(To do) Scale the records starting at the line that contains "Activate the zoom in magnifier tool" and ending at the line that contains "pyautogui.click(x=204, y=209)". Write out only those lines, requests included, with every coordinate in the answers multiplied by 2.4 and rounded to a whole number (halves up), numbers in the requests left unchanged, and the pictures left out.
** START OF Data for this task **
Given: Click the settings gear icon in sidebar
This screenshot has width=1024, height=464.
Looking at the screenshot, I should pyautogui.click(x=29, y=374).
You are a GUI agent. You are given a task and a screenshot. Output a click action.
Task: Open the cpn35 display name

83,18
** END OF Data for this task **
** START OF Data for this task **
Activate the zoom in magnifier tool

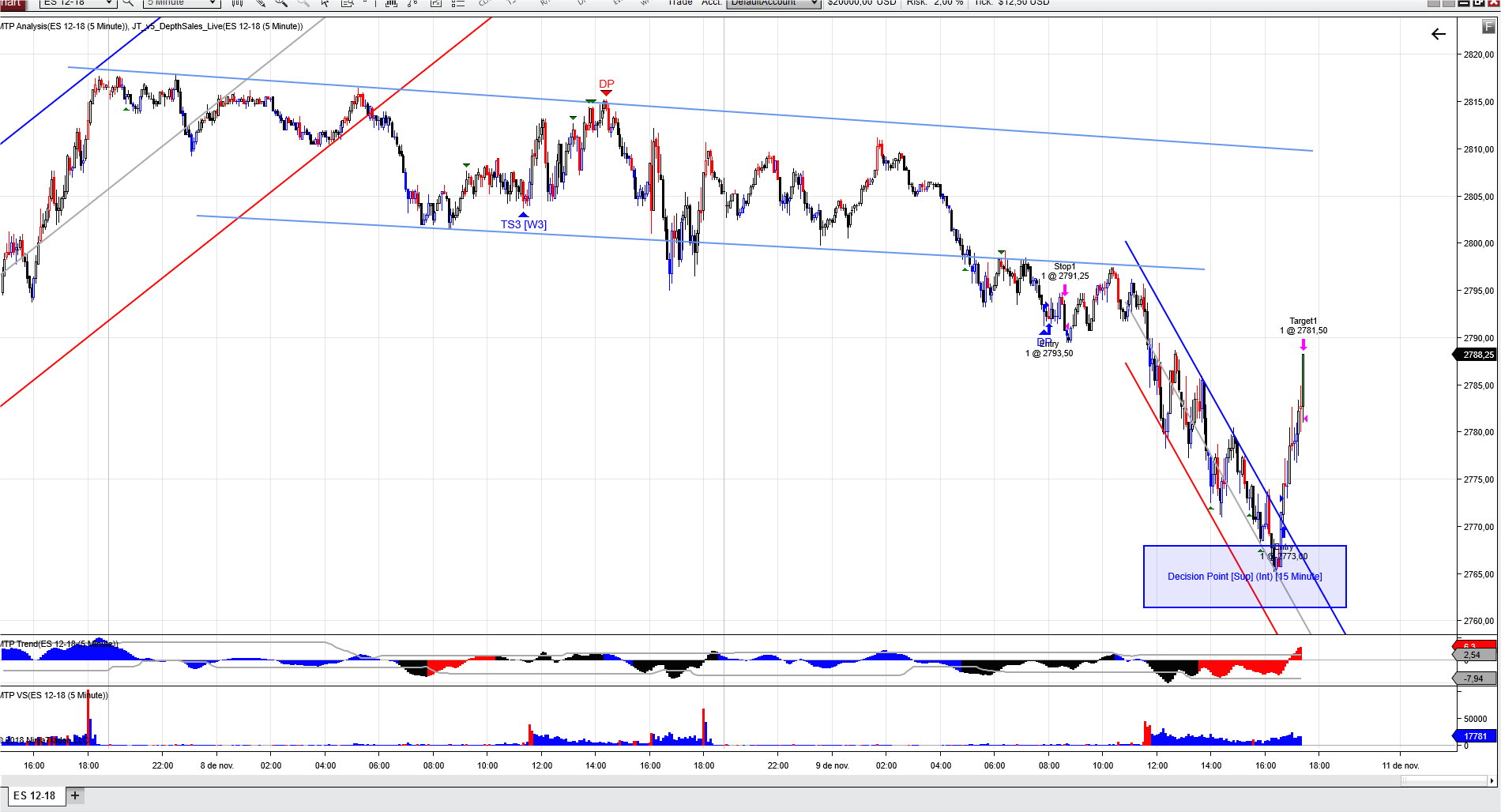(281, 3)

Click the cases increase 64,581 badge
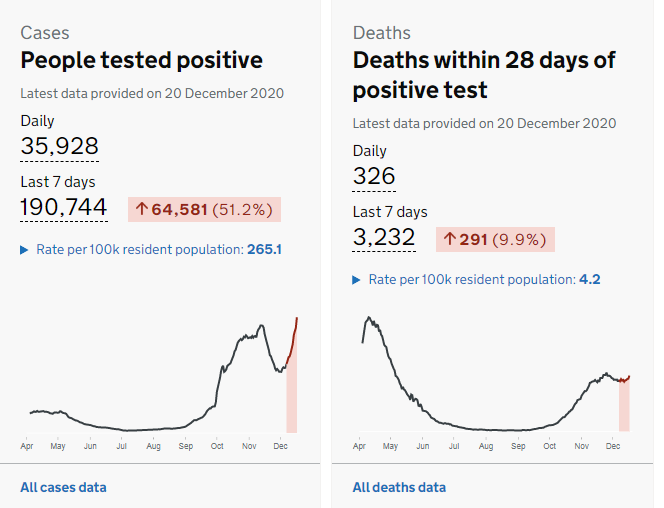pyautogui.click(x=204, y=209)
** END OF Data for this task **
** START OF Data for this task **
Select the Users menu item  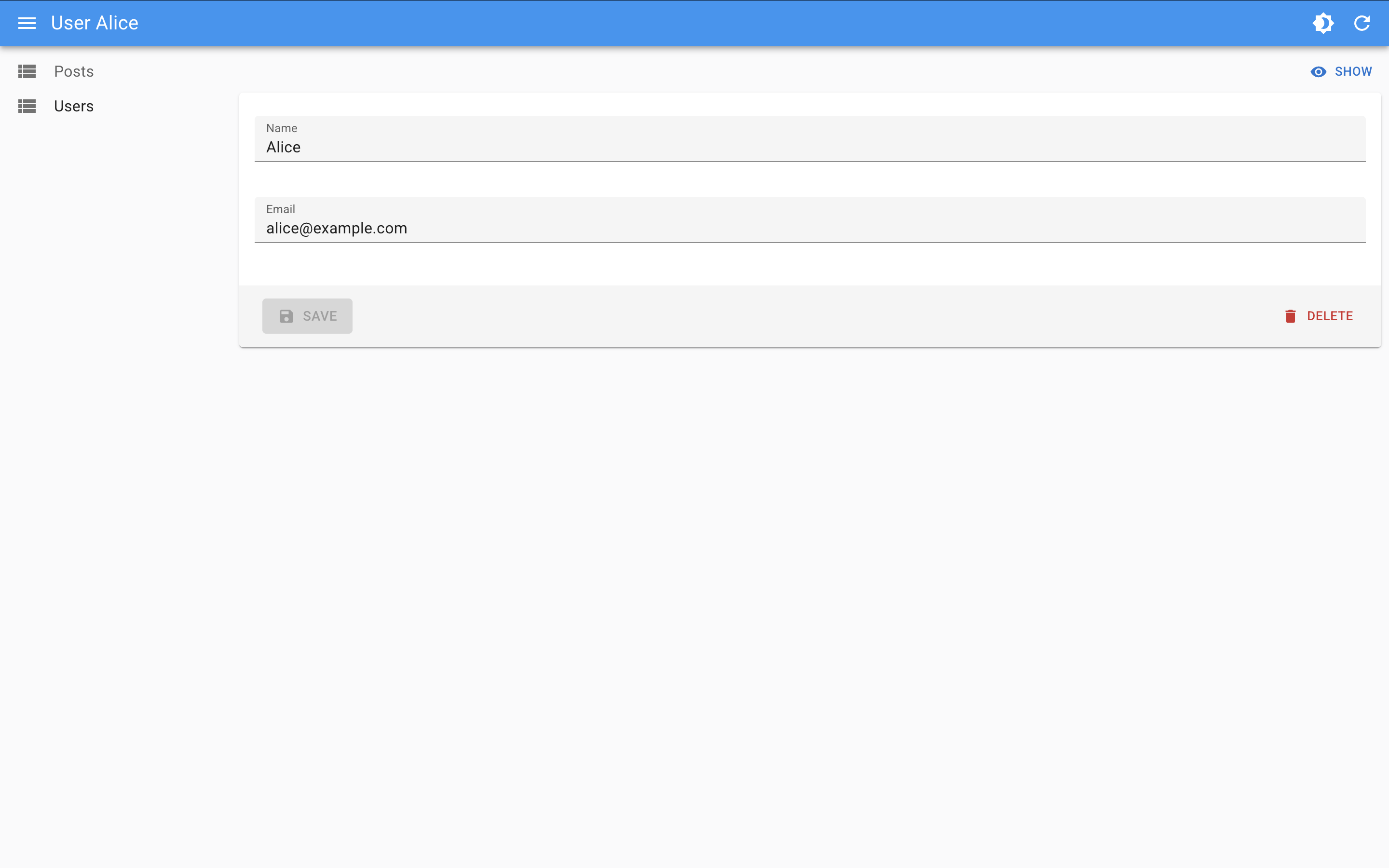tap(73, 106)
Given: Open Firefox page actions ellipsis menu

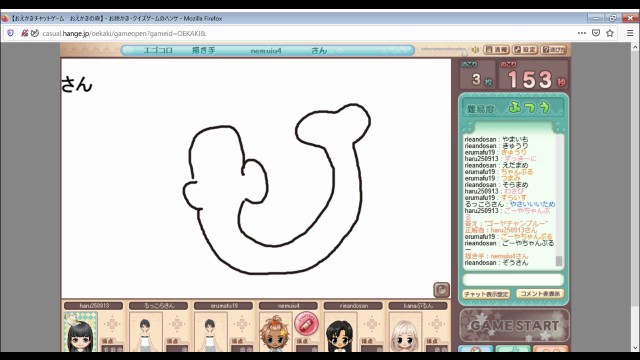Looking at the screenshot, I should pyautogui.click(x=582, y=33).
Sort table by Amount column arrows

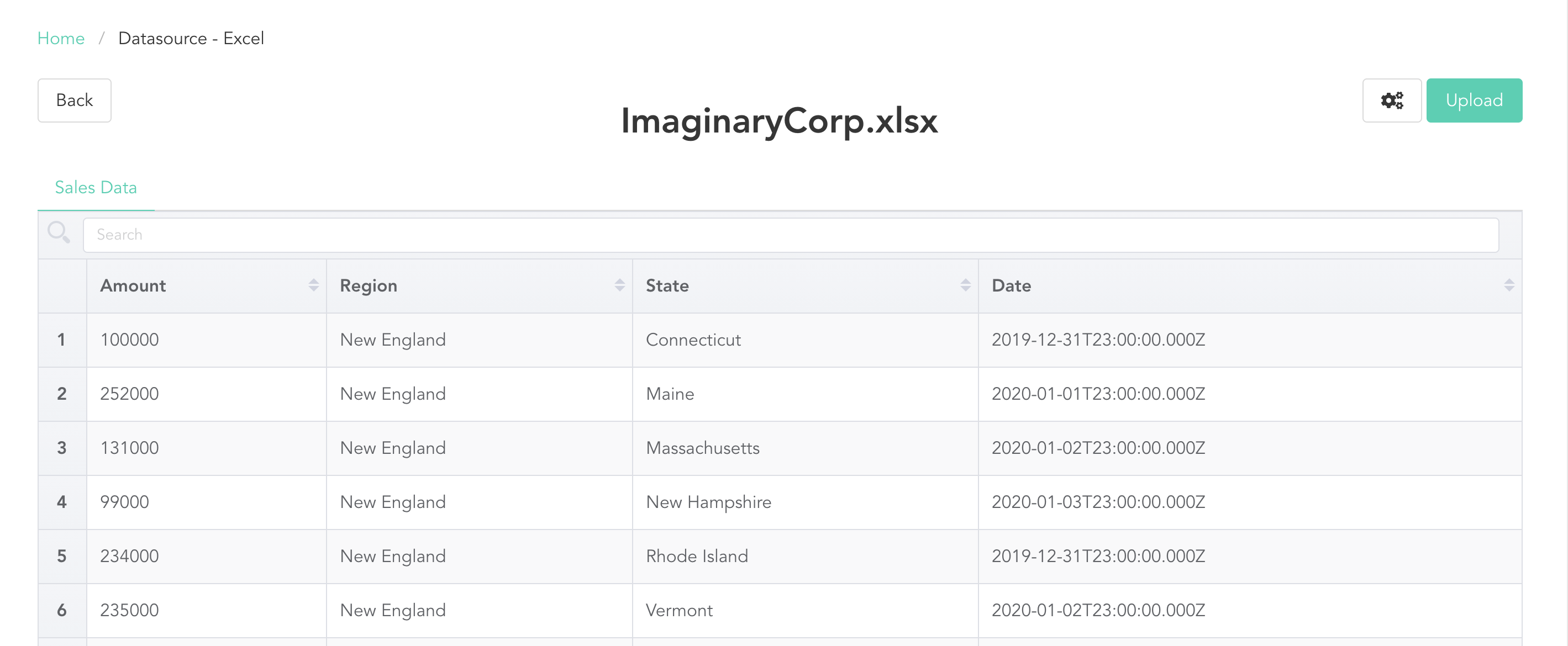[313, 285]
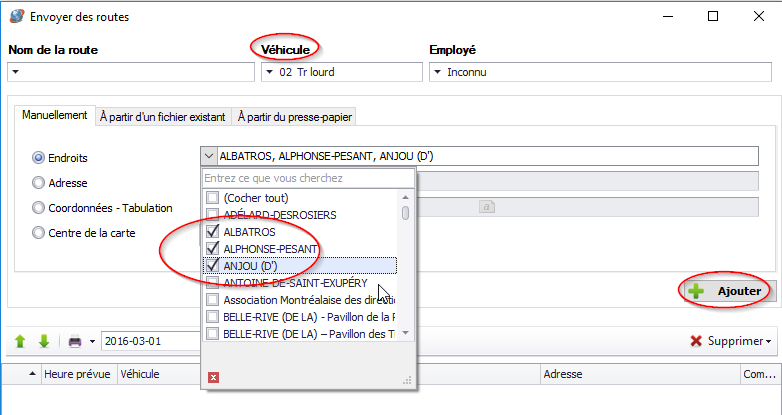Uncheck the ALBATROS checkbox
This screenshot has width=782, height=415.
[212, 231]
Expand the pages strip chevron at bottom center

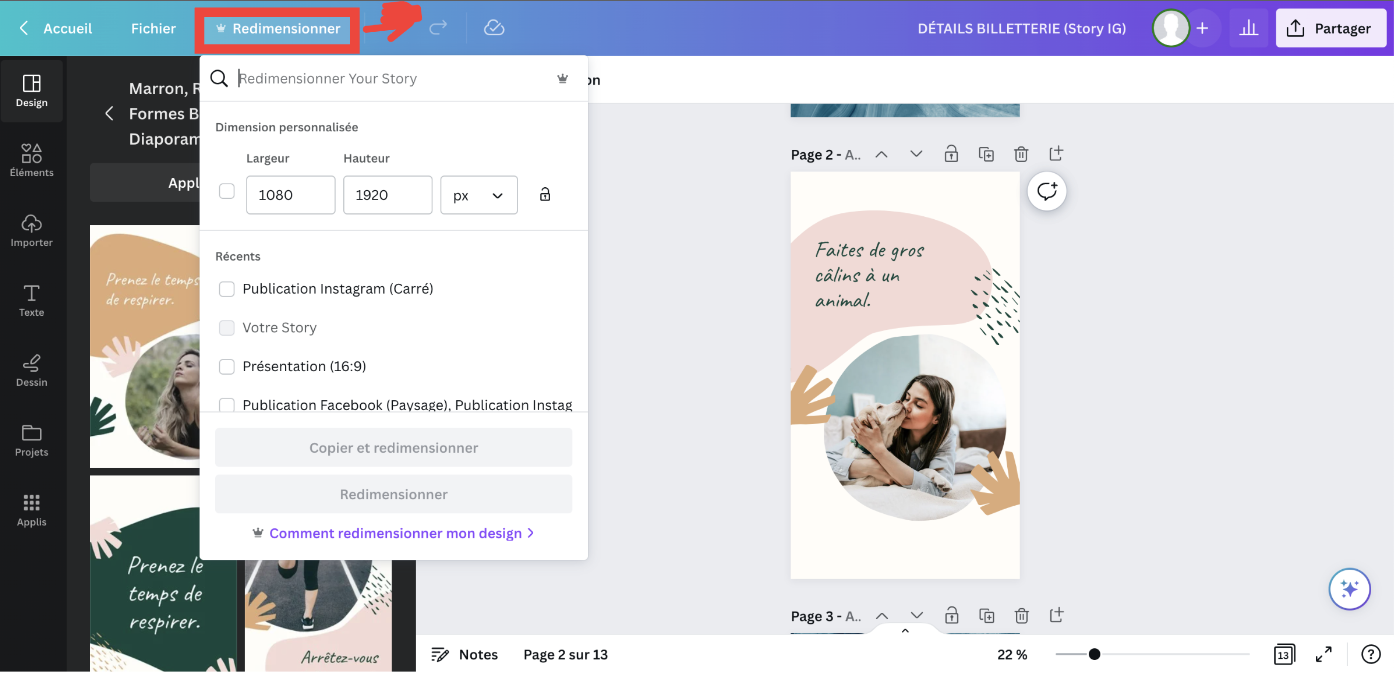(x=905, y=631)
** END OF Data for this task **
(Task solution)
Activate the zoom in magnifier tool

(674, 7)

Click the cases increase 64,581 badge
pyautogui.click(x=490, y=502)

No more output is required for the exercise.